▶ _What you should do_:
In the entries below, which lines run from the one containing "PDF oficial (76, 1451)" to the one containing "TIpo de documento (94, 782)"? Copy exactly those lines, ends included, and no others.

▶ _Dataset records_:

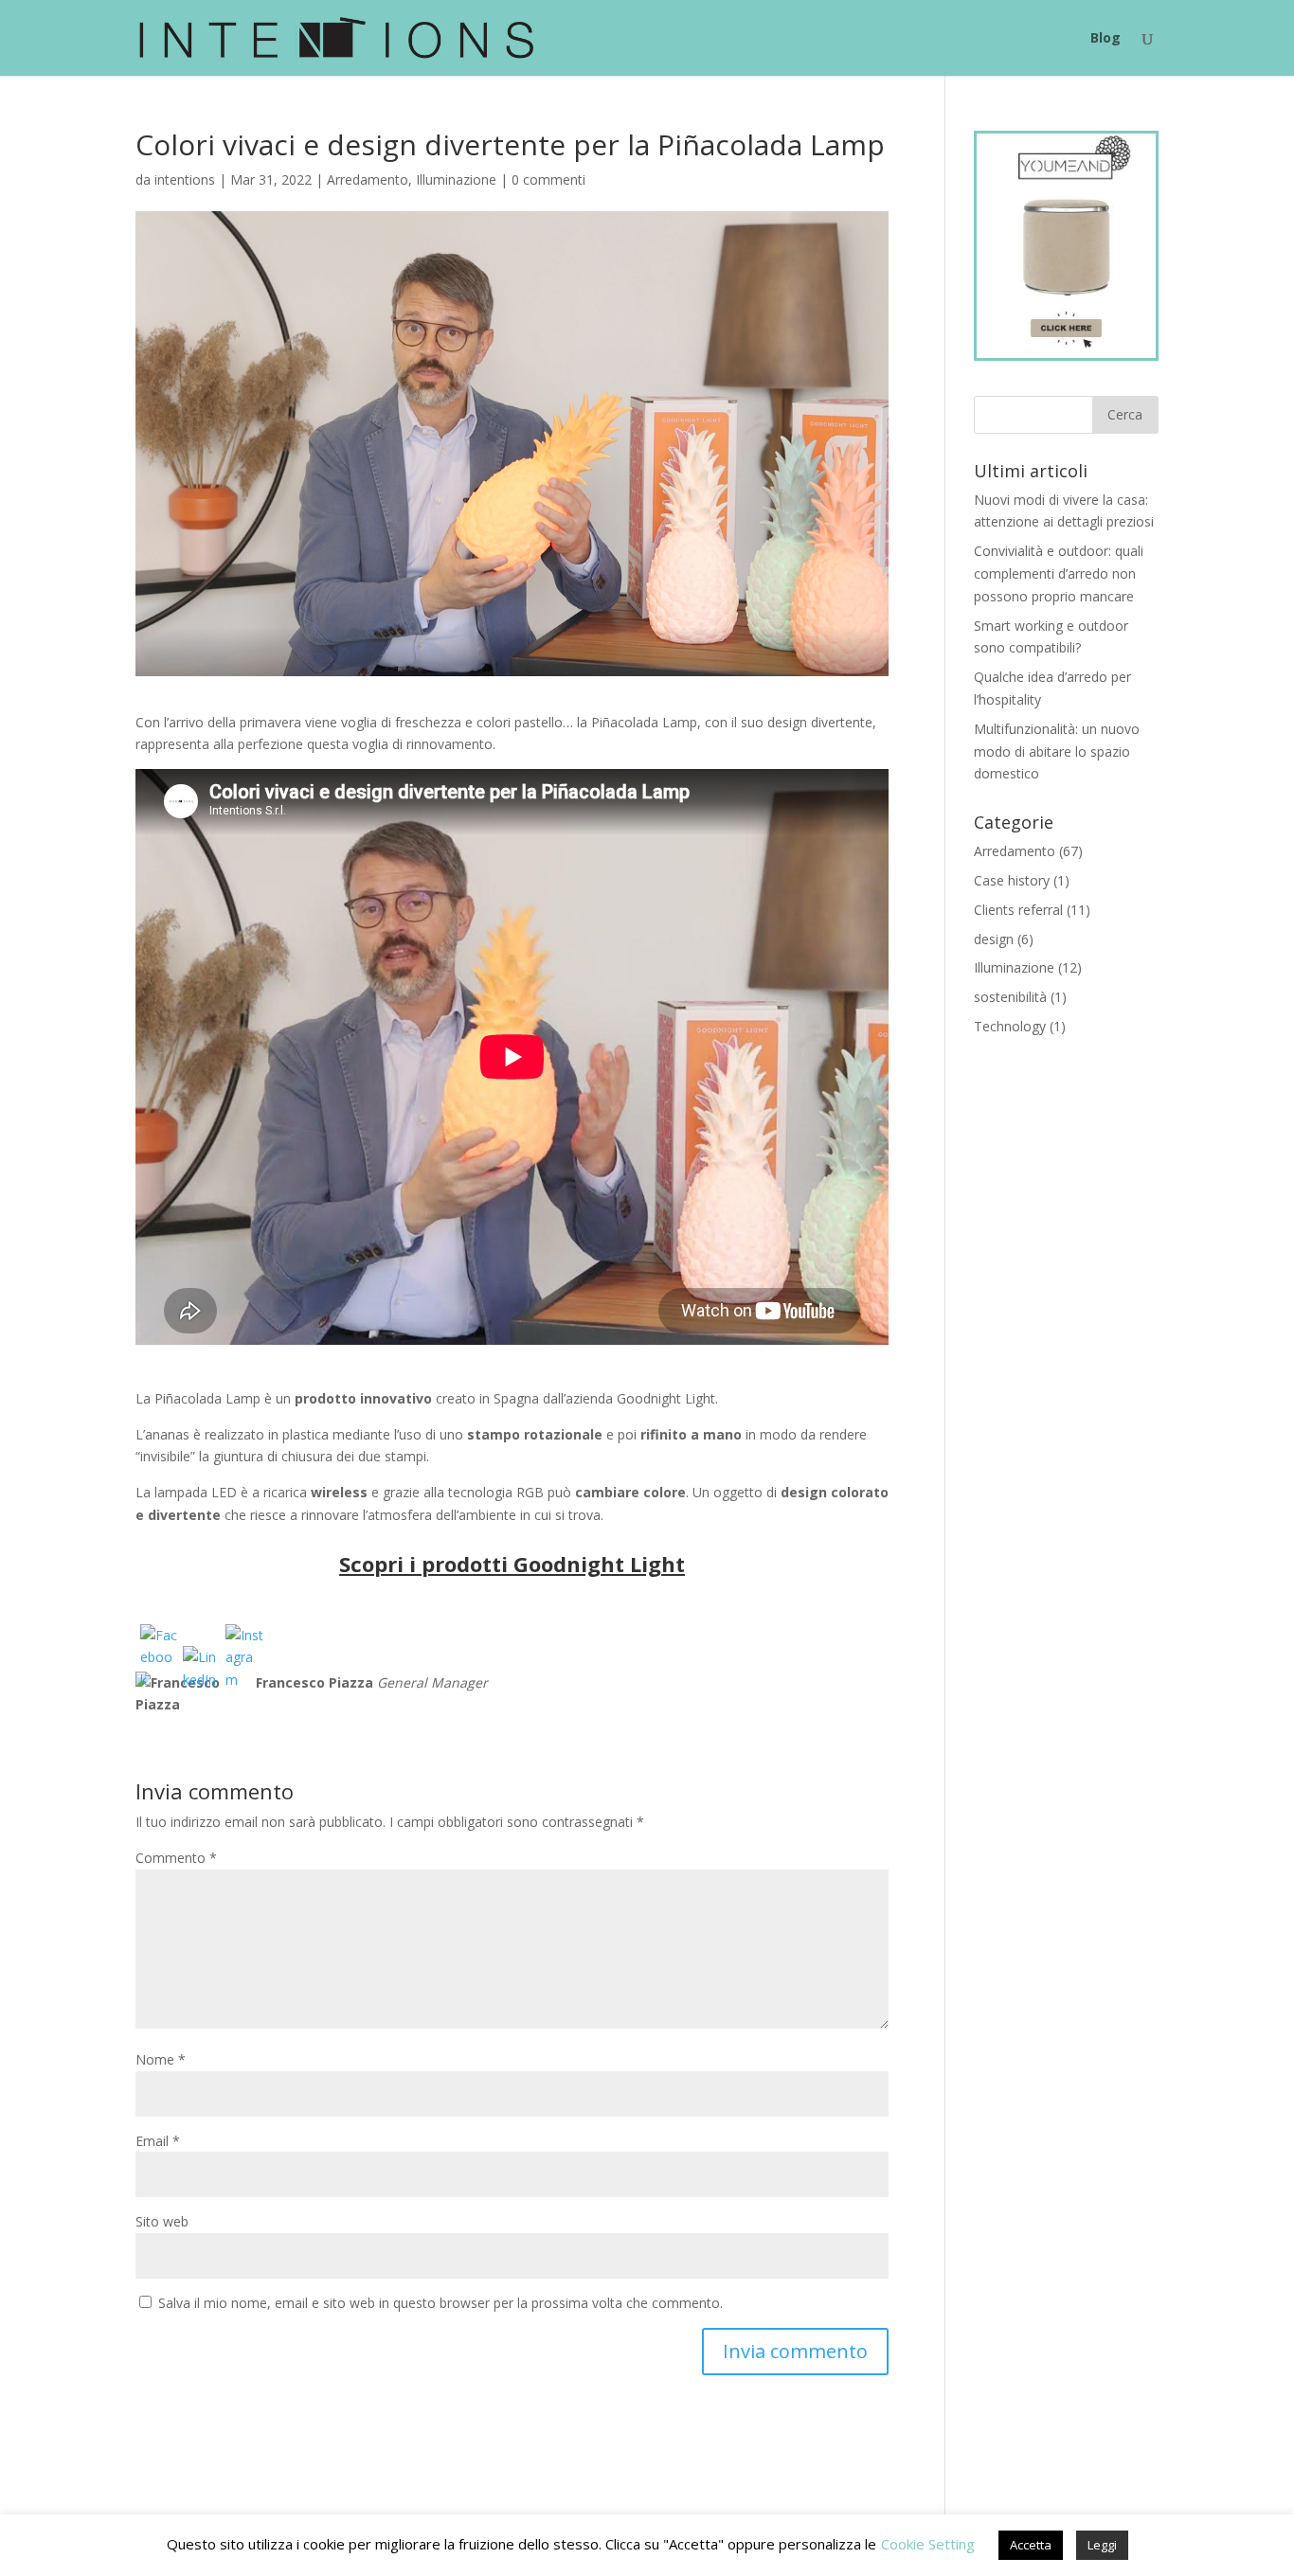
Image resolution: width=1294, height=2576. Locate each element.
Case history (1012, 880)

==

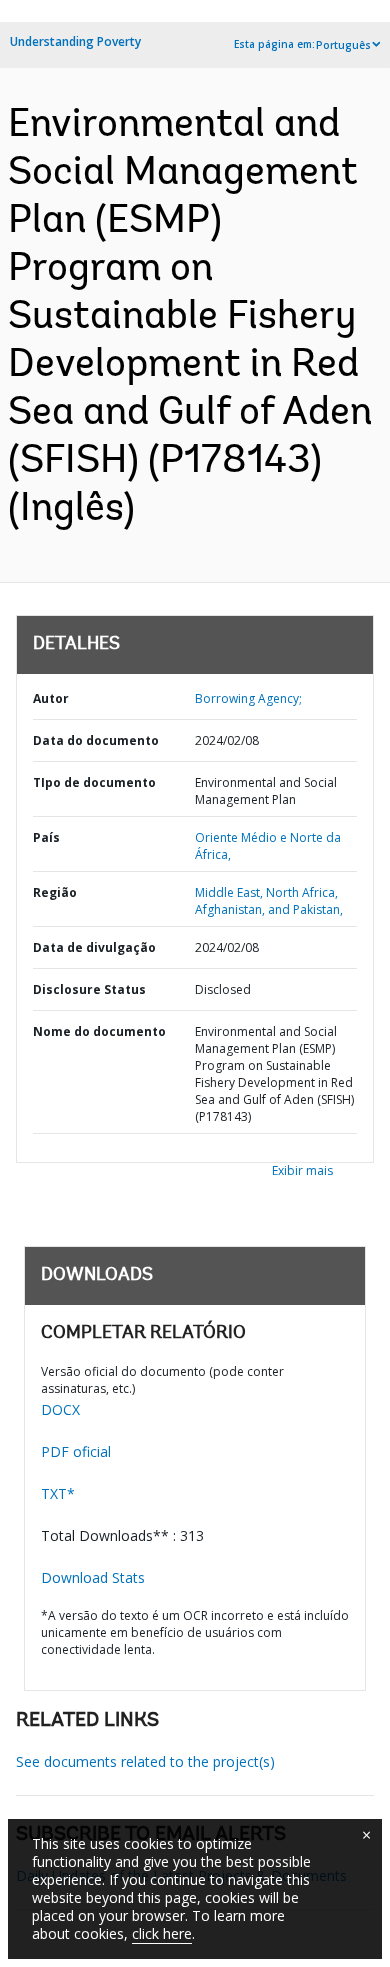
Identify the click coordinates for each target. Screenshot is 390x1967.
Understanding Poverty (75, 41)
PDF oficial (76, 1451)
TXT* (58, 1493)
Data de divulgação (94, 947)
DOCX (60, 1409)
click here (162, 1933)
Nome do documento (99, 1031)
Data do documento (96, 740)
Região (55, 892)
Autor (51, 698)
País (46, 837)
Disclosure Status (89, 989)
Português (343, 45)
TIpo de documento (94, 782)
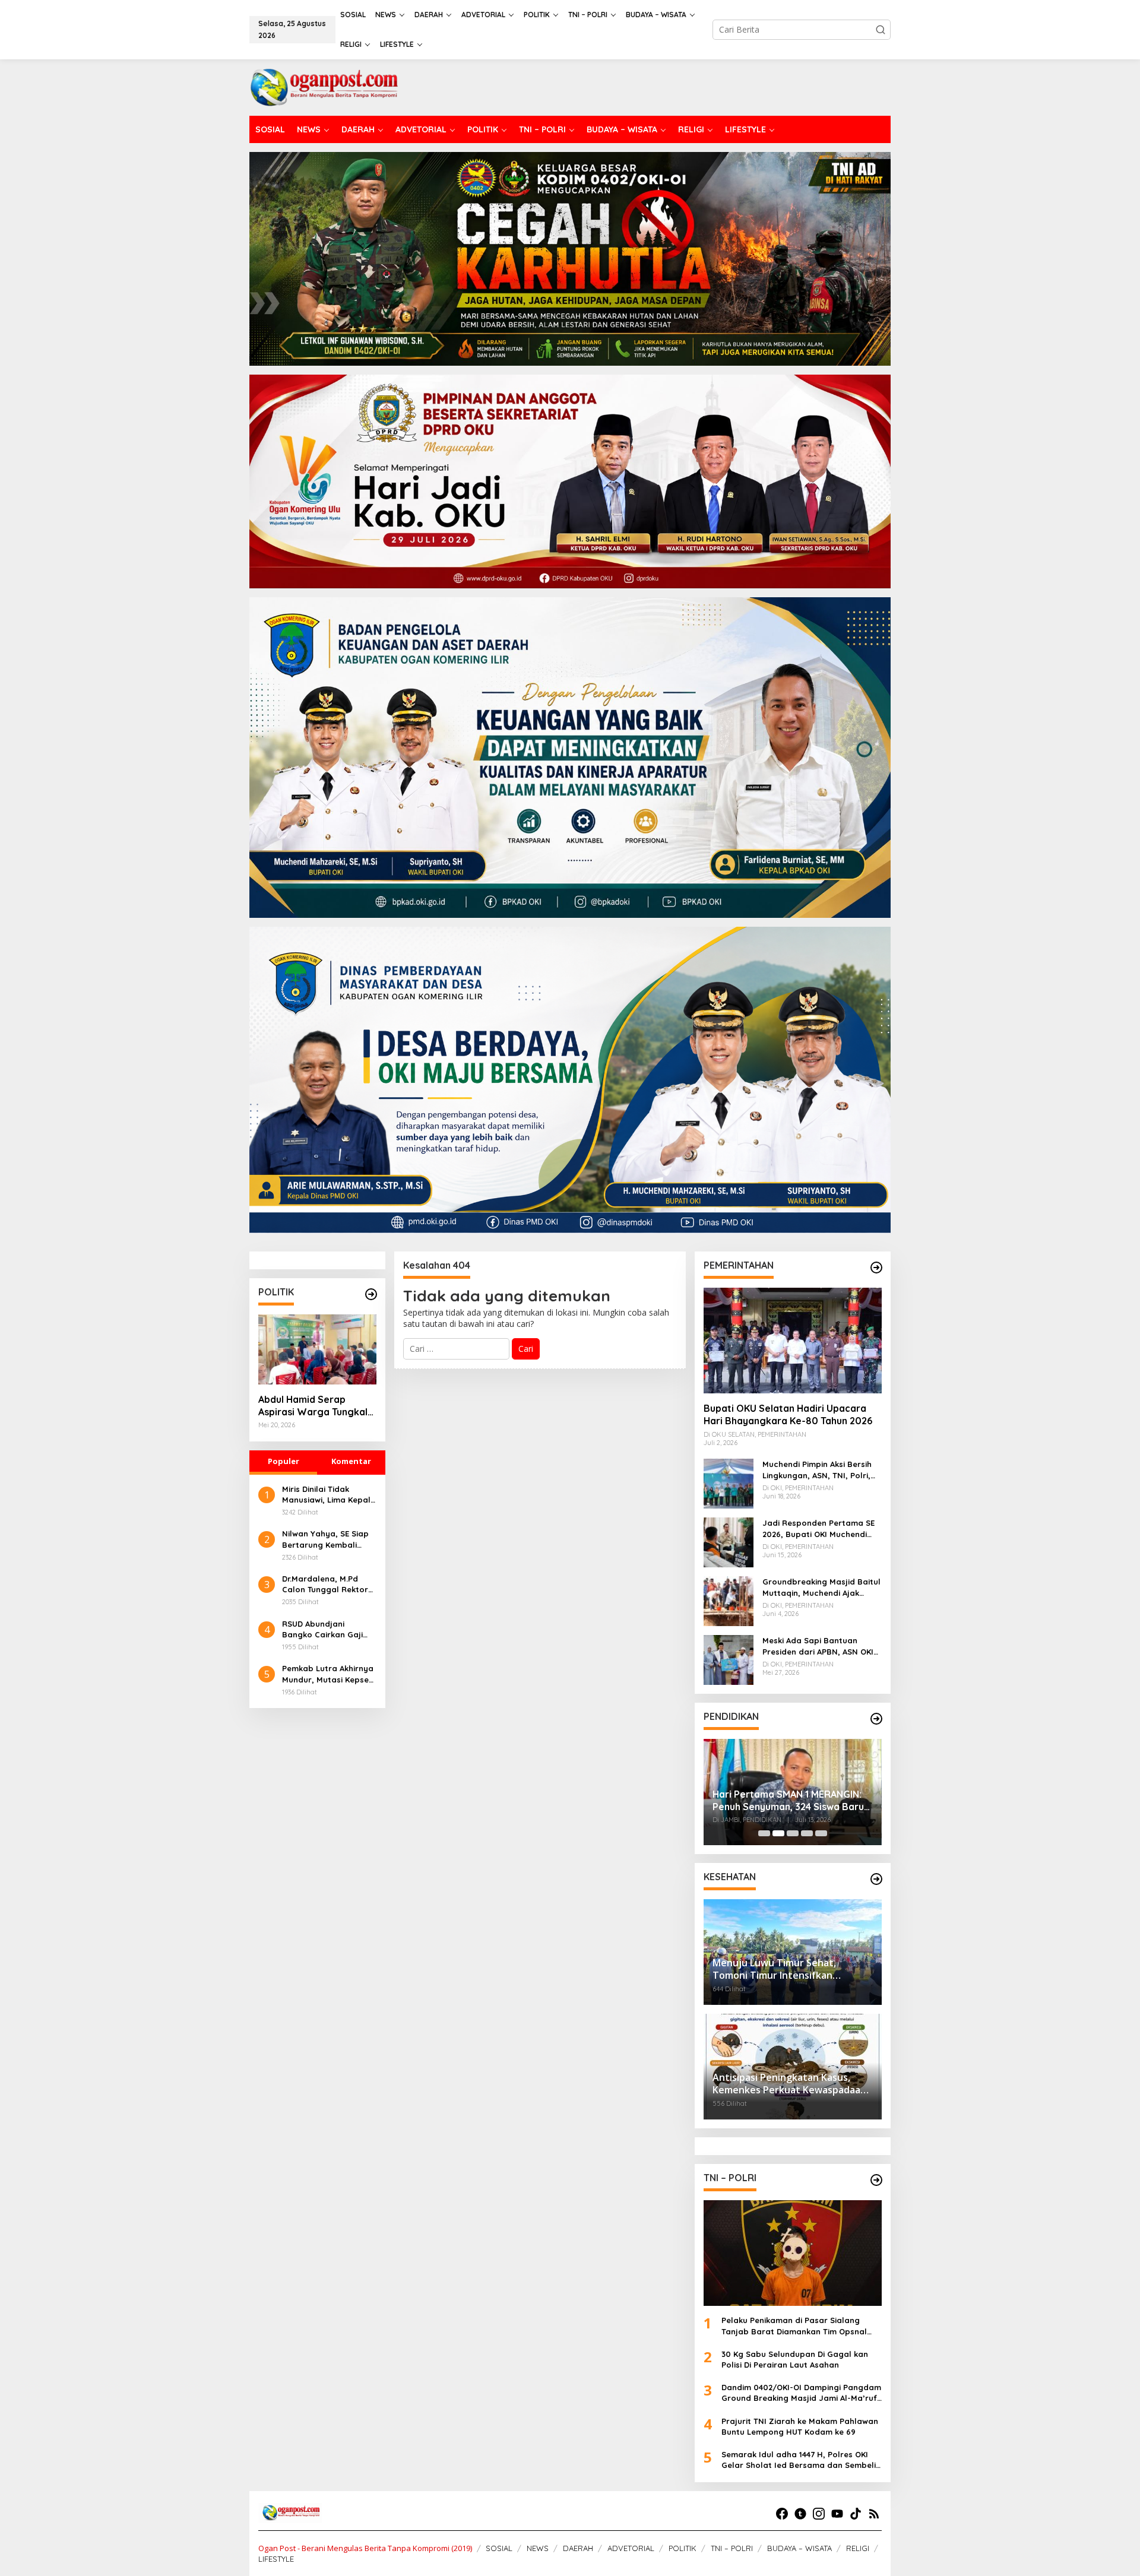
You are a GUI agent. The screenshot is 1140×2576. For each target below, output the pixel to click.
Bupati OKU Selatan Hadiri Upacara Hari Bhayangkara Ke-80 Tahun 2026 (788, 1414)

▶ _Answer to this problem_:
PDF oficial (76, 1451)
TXT* (58, 1493)
Data de divulgação (94, 947)
DOCX (60, 1409)
click here (162, 1933)
Nome do documento (99, 1031)
Data do documento (96, 740)
Região (55, 892)
Autor (51, 698)
País (46, 837)
Disclosure Status (89, 989)
Português (343, 45)
TIpo de documento (94, 782)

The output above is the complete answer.